"Tiyatro öldü" mü?
27 Mart Dünya Tiyatro Günü Ulusal Bildirisi'ni bu yıl tiyatro yazarı, yönetmeni ve oyuncusu Kenan Işık hazırladı. Sanatçı, bildiride tiyatro sanatının artık öldüğü ve izleyiciden ilgi görmediği yönündeki iddialara tepki gösterdi.
Kenan Işık tarafından kaleme alınan 27 Mart Dünya Tiyatro Günü Bildirisi şöyle:
"Tiyatro öldü. Son yıllarda insanı usandıracak kadar sık tekrarlanan bir söz bu. 'Miadını doldurdu tiyatro, öldü'. Eğer öyle ise, gerçekten de iddia edildiği gibi öldüyse tiyatro, bugün Dünya Tiyatro gününü kutlamak yerine yasını tutalım tiyatronun.
Oyunları seyretmekten vazgeçip alalım kazmaları, kürekleri elimize ve bir mezar kazalım tiyatroya, şöyle görkemli, geçmişine yakışır bir anıt mezar. Başta bütün zamanların en iyi yazarı William Shakespeare olmak üzere bütün oyun yazarlarını, oyunları, oyuncuları, rejisörleri, dekor, kostüm, ışık tasarımcılarını, sahne arkası teknisyenlerini topluca gömelim bu mezara.
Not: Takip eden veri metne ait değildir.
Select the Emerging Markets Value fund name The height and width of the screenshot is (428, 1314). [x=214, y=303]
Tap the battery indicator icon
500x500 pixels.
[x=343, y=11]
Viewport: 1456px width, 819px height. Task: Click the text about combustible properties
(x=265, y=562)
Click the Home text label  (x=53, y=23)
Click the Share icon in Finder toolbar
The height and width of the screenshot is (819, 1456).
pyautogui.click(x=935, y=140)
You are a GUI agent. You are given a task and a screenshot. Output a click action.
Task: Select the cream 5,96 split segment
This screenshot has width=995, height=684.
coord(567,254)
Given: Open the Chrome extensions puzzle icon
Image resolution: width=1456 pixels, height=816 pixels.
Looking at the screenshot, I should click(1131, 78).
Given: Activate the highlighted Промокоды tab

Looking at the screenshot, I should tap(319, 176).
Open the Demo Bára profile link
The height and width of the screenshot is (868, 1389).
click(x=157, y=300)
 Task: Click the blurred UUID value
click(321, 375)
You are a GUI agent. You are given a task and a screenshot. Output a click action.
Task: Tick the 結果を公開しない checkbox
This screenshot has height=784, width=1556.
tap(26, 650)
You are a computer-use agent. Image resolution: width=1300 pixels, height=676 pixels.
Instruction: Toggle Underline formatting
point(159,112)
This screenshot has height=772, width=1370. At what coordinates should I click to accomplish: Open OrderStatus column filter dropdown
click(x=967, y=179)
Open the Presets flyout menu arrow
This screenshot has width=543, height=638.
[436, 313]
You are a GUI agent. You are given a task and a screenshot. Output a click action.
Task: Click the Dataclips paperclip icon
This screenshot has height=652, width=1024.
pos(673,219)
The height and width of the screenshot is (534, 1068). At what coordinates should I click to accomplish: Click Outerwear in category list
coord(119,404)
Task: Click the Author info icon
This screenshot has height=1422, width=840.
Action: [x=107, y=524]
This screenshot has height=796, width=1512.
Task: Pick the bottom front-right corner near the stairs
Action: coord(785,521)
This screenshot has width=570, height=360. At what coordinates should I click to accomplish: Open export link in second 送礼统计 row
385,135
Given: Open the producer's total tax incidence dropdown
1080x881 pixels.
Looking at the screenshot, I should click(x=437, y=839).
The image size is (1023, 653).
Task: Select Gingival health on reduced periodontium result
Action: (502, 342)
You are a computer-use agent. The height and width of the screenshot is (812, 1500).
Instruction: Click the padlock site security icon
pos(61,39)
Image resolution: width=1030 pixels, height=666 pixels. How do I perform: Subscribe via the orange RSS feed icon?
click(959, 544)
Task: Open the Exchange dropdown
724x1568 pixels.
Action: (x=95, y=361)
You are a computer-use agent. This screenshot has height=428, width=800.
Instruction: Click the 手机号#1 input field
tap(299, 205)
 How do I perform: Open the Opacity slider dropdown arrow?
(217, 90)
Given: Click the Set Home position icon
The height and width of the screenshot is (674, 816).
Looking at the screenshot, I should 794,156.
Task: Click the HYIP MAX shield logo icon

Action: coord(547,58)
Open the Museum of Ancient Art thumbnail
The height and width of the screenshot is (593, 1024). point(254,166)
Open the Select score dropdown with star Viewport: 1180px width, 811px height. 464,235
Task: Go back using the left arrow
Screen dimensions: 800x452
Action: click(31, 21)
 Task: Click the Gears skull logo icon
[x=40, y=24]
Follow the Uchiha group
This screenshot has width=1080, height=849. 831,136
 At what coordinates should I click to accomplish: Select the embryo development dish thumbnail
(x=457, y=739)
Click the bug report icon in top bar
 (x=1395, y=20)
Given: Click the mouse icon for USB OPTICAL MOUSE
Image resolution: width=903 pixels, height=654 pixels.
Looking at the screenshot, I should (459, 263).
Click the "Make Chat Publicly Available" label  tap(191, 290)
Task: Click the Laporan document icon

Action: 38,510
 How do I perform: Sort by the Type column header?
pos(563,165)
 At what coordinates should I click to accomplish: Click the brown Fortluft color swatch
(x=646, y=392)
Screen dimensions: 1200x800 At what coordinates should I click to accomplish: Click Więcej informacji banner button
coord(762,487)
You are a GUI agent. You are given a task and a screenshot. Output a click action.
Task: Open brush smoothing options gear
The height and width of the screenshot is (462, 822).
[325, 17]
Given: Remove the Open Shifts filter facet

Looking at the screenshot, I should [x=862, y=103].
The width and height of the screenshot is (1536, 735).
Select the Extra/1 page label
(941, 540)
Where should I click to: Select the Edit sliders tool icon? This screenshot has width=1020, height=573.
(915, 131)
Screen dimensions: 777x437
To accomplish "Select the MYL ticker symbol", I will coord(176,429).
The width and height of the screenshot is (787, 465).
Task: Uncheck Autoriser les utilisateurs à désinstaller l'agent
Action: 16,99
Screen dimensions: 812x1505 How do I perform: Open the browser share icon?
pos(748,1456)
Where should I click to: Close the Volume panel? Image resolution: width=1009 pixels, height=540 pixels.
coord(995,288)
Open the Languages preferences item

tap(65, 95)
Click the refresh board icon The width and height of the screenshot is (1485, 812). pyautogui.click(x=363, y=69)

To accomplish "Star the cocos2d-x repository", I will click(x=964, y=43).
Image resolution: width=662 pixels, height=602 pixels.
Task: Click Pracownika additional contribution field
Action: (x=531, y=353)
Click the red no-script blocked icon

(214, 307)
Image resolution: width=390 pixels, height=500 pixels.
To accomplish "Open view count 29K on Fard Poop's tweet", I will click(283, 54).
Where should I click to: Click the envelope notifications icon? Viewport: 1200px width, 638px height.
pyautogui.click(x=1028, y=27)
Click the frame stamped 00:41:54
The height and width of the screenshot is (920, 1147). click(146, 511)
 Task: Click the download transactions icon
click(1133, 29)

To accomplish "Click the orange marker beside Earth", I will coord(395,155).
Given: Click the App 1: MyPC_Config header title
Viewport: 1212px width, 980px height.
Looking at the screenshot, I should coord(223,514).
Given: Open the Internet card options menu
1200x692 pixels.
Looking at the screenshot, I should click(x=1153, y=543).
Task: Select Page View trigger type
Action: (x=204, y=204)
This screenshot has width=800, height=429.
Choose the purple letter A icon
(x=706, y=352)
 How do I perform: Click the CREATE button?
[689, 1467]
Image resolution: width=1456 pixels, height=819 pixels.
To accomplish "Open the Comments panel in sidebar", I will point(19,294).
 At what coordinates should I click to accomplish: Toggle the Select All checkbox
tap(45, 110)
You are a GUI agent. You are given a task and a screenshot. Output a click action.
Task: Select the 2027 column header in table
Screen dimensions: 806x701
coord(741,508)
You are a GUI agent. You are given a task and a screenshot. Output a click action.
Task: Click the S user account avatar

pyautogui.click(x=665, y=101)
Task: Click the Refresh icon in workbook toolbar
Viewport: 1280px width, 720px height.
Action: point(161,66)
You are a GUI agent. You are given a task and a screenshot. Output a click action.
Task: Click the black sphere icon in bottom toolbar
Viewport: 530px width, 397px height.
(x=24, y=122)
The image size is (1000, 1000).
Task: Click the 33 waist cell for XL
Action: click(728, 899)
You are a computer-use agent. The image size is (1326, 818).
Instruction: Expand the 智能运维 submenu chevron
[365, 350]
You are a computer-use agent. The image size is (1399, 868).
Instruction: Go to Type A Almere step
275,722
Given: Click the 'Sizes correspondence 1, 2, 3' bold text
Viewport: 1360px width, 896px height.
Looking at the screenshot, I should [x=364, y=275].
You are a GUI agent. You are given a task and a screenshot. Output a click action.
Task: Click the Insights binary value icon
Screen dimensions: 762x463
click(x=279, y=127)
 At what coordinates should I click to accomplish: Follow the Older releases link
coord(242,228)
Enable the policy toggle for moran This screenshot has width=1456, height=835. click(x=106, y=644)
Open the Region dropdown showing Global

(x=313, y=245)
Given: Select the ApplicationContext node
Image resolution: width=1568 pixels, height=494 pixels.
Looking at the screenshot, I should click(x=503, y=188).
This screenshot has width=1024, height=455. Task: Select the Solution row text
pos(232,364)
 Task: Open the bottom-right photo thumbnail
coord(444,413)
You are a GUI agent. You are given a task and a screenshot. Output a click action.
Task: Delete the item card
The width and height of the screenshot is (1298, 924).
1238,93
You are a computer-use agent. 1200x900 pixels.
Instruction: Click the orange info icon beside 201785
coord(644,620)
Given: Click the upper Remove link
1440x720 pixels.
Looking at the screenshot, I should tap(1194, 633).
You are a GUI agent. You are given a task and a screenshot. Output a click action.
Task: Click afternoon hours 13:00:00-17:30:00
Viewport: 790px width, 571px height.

Ve hazır elimizdeyken kazmalar, kürekler, tiyatro salonlarını da yıkalım. Yıkamadıklarımızı da çürümeye terk edelim ki oynanmasın içinde seyircinin aklını çelip onları fitneye, fesada teşvik eden oyunlar. Yerle yeksan olsun daha çok özgürlük, daha çok demokrasi talepleri. Barış ve adalet özlemleri... Merhamet ve vicdan çağrıları, çığlıkları kalsın o enkazın altında ve işitilmesin.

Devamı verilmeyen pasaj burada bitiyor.